Can you imagine how many police officers the leftists would fire, or worse, toss into prison if they could? If their radical confederacy of anti-cop, fascist, and socialist Democrat groups ever had a controlling majority of the executive, congressional, and judiciary branches, that’s what they’d do.
You think race relations and anti-police attitudes were bad under President Obama? Now, that they’ve got control of the leadership of one of the two major political parties, just watch how bad it would get. If reasonable liberals and Democrats don’t rise up and take their party back from the radicals, what will happen to law and order in America? Would any police shooting be justified?
It seems, for the anti-cop left, the only reasonable police shooting would be if a black cop shoots a KKK member, wearing a white sheet and hood, standing before a burning cross in the front yard of a black family’s house, armed with an AK 47 in one hand and a Molotov Cocktail in the other, about to firebomb the place.
Cops wonder because, especially in leftist-run cities, some of the most anti-cop people occupy (pun intended) the mayor’s office, police oversight boards, and city council chambers.
In fact, right now in Washington State there is an anti-police initiative on the ballot for the upcoming elections. I-940 will make it easier to prosecute cops for use-of-force incidents, even if they acted in good faith, harbored no malice, and feared for their lives. Proponents disguised it as a police accountability and training initiative. And the state’s far left attorney general has made certain everything associated with this initiative is biased toward its supporters.
Another example, Seattle city Councilwoman Kshama Sawant refused to stop referring to two police officers, who killed an armed suspect, as “murderers.” In fact, the officers are suing Sawant for defamation.
Sawant is an open socialist, so, as with so many in the neo-socialist, Democrat left, due process and the presumption of innocence are reserved for leftists (think: how the Dems treated Supreme Court justice Brett Kavanaugh compared with Democrat Minnesota congressman Keith Ellison). The differences are striking and, for the Dems, a window into their collective souls.
I recently heard a poignant comment about leftist behavior from Michigan Senate candidate John James. Putting it succinctly, he said, “The left calls the right’s speech violence but calls the left’s violence speech.”
Just consider how often the left has violently shut down conservative speakers on university campuses, accusing them of “hate speech.” Then the left proclaims the conservatives’ “hate speech” to be “violence,” somehow justifying their actual violence. Nice bit of political alchemy there, eh?

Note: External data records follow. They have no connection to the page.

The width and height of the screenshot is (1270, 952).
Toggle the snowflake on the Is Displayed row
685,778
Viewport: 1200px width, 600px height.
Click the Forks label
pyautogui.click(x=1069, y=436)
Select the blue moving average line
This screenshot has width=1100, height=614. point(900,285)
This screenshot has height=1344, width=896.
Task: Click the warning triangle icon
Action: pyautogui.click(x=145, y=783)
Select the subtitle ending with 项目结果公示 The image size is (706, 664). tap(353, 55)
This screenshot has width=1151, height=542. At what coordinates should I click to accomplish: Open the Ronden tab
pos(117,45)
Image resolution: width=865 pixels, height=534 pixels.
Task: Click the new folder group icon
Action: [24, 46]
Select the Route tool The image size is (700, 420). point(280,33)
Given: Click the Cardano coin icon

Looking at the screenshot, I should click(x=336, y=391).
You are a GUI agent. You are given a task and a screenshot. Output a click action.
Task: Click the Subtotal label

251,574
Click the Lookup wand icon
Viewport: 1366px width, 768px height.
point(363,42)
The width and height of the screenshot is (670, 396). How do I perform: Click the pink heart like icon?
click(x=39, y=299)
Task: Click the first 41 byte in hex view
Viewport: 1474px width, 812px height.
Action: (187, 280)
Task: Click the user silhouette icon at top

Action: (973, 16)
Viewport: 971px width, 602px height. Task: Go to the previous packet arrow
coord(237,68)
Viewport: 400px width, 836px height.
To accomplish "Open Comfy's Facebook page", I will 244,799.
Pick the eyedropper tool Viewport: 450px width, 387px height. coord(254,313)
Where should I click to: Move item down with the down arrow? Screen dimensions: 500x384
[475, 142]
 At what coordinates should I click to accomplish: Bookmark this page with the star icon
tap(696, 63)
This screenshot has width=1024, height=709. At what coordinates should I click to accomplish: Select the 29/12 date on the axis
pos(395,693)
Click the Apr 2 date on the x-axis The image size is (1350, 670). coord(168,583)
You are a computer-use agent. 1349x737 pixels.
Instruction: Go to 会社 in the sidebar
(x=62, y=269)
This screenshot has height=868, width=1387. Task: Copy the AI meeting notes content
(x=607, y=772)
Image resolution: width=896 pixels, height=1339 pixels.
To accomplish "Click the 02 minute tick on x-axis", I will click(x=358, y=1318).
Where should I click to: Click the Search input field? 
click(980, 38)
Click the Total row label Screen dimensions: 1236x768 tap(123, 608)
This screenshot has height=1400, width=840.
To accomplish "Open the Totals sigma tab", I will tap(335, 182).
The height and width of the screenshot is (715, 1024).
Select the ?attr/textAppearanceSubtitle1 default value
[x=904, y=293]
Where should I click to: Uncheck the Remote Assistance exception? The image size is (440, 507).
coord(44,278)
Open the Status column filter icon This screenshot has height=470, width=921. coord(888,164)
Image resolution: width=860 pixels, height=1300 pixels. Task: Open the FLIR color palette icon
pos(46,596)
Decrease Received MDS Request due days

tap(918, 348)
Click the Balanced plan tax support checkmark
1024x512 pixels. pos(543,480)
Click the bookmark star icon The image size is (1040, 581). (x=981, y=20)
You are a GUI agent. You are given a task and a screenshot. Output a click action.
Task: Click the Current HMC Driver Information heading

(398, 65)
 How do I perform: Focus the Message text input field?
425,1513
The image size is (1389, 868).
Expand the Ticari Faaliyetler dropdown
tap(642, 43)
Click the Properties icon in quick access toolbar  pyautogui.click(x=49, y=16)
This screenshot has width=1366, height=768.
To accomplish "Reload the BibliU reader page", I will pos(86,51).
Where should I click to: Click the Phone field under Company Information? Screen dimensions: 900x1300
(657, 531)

In general, aside from individual criminals, the left also proclaims radical protesters are virtual saints. They believe the leftist activists’ virtue and moral authority, with which they imbue themselves, makes it so. They are right, and you are wrong is all you need to know. In other words, they are saints and you are sinners.
But we on the right do have a potent weapon to determine what the left’s plans are. If you’re ever wondering what the left is up to, just listen to what they’re accusing the right of doing.